- [Supplied text]
James George "Jim" Kates (born 1945 in White Plains, New York) is an American poet, literary translator, and the president and co-director of Zephyr Press. He has been awarded three National Endowment for the Arts Fellowships, an Individual Artist Fellowship from the New Hampshire State Council on the Arts, and the Cliff Becker Book Prize in Translation for the Selected Poems of Mikhail Yeryomin (White Pine Press, 2014). He has published three chapbooks of his own poems: Mappemonde (Oyster River Press) Metes and Bounds (Accents Publishing) and The Old Testament (Cold Hub Press) and a full book, The Briar Patch (Hobblebush Books). He is the translator of The Score of the Game and An Offshoot of Sense by Tatiana Shcherbina; Say Thank You and Level with Us by Mikhail Aizenberg; When a Poet Sees a Chestnut Tree and Secret Wars by Jean-Pierre Rosnay; Corinthian Copper by Regina Derieva; Live by Fire by Aleksey Porvin; Thirty-nine Rooms, by Nikolai Baitov; Genrikh Sapgir’s Psalms — and Muddy River, a selection of poems by Sergey Stratanovsky. He is the translation editor of Contemporary Russian Poetry, and the editor of In the Grip of Strange Thoughts: Russian Poetry in a New Era. A former president of the American Literary Translators Association, he is also the co-translator of four books of Latin American poetry.

Career[edit]

Since 1997, with Leora Zeitlin, Kates has co-directed Zephyr Press, a non-profit literary publishing house that focuses on contemporary works in translation from Russia, Eastern Europe, and Asia.[1] He is the translation editor of Contemporary Russian Poetry, and the editor of In the Grip of Strange Thoughts: Russian Poetry in a New Era. He was the president of the American Literary Translators Association.

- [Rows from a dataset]
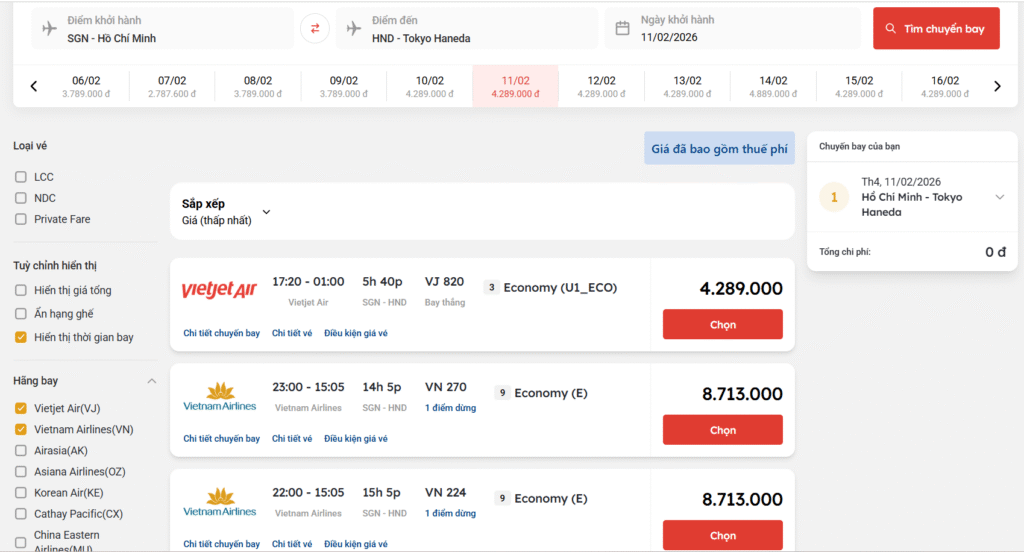
Task: Click the Vietjet Air logo
Action: 219,290
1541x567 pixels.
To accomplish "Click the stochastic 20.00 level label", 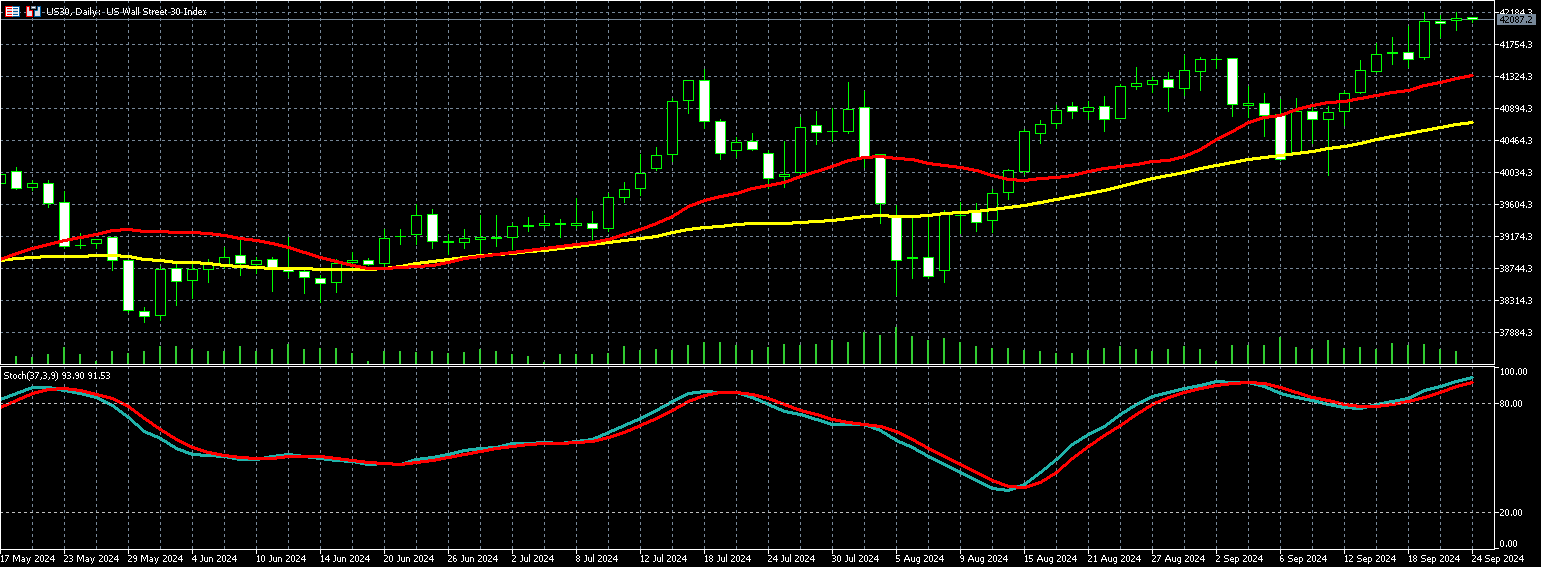I will click(x=1512, y=513).
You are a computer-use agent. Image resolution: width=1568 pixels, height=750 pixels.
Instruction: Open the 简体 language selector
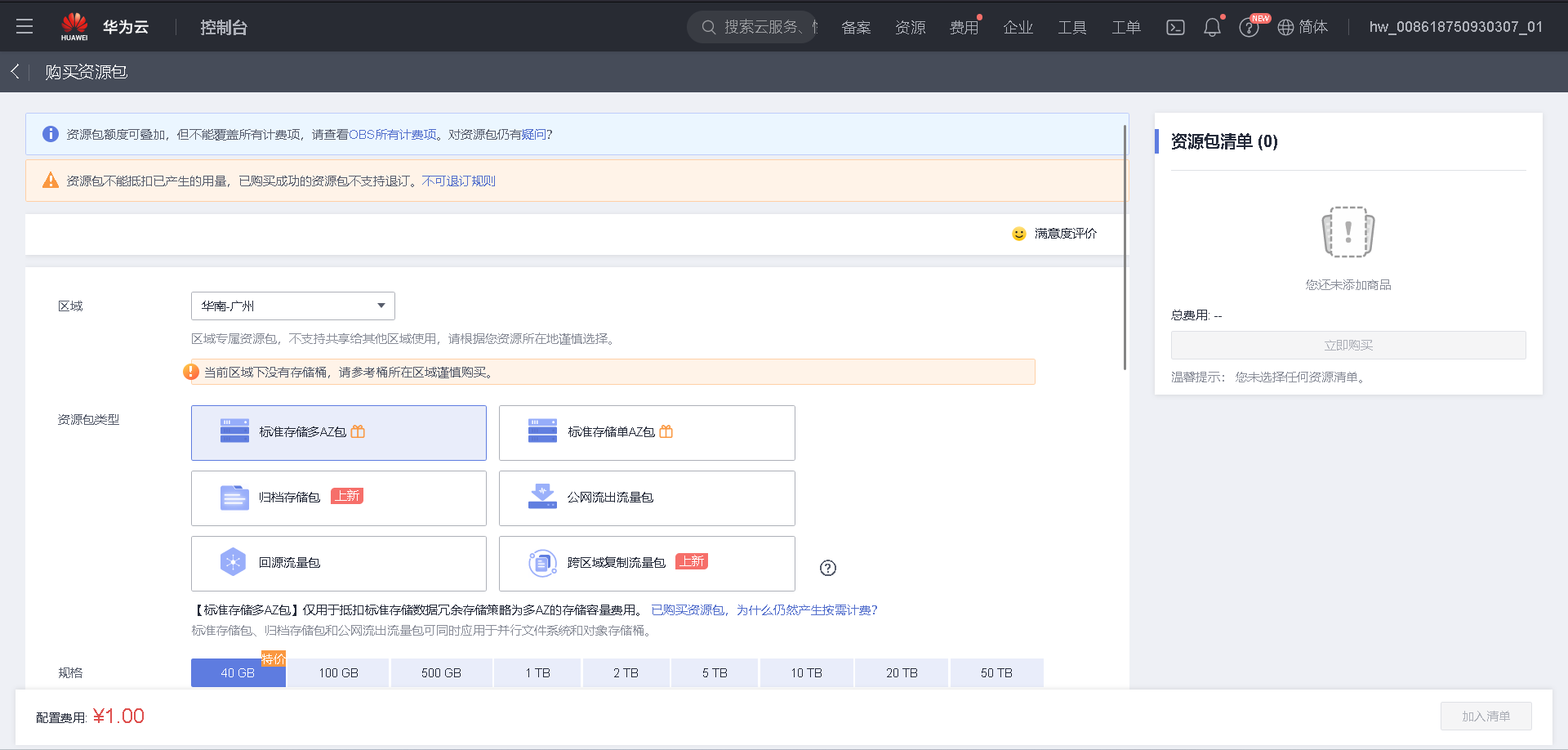tap(1303, 26)
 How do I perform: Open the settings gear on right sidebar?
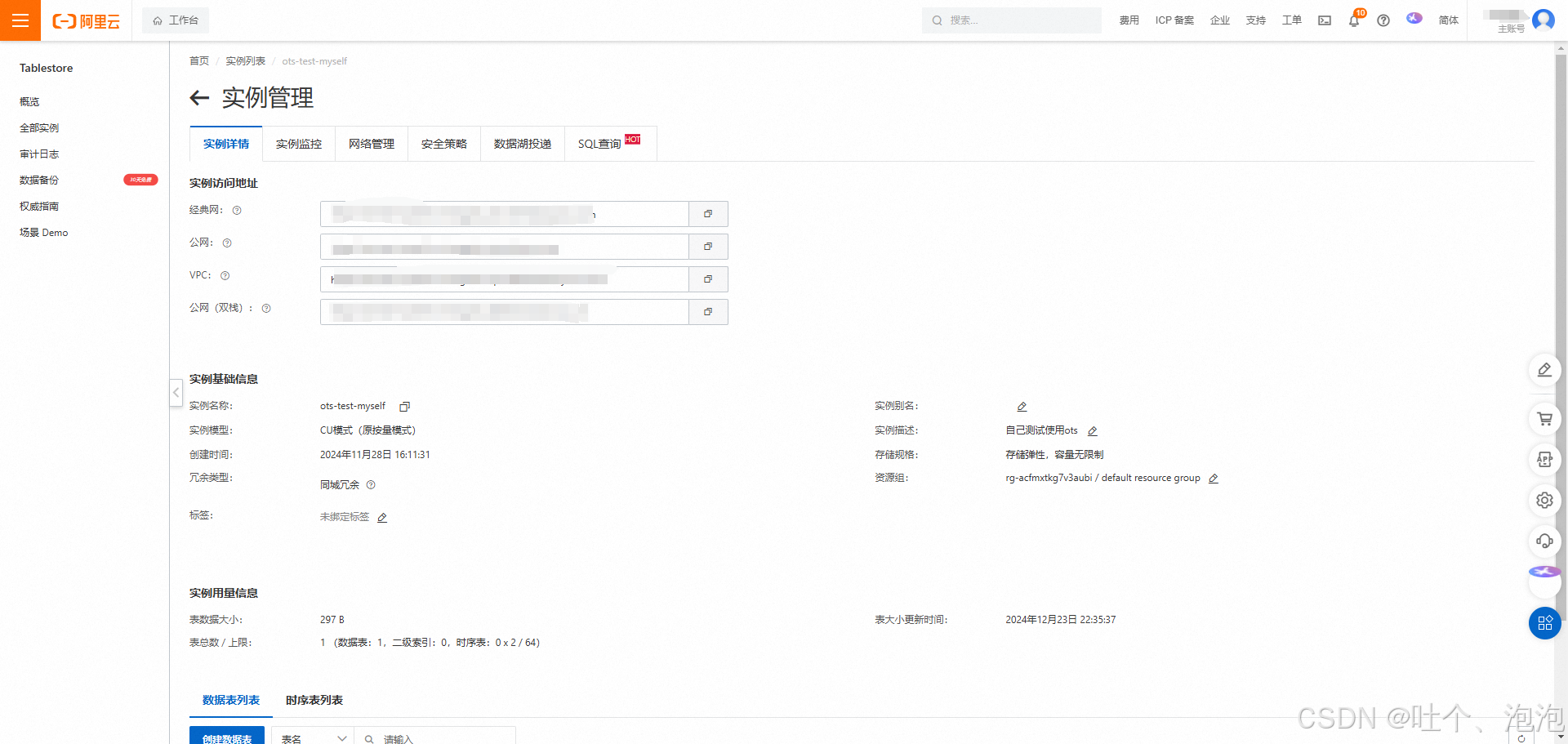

- [Problem description] Extract the passage of the Jim Kates biography from "Since 1997, with" to "Literary Translators Association.", copying it word for word. These rows come from a separate source and have no connection to the Jim Kates biography.

- [Response to the task]
Since 1997, with Leora Zeitlin, Kates has co-directed Zephyr Press, a non-profit literary publishing house that focuses on contemporary works in translation from Russia, Eastern Europe, and Asia.[1] He is the translation editor of Contemporary Russian Poetry, and the editor of In the Grip of Strange Thoughts: Russian Poetry in a New Era. He was the president of the American Literary Translators Association.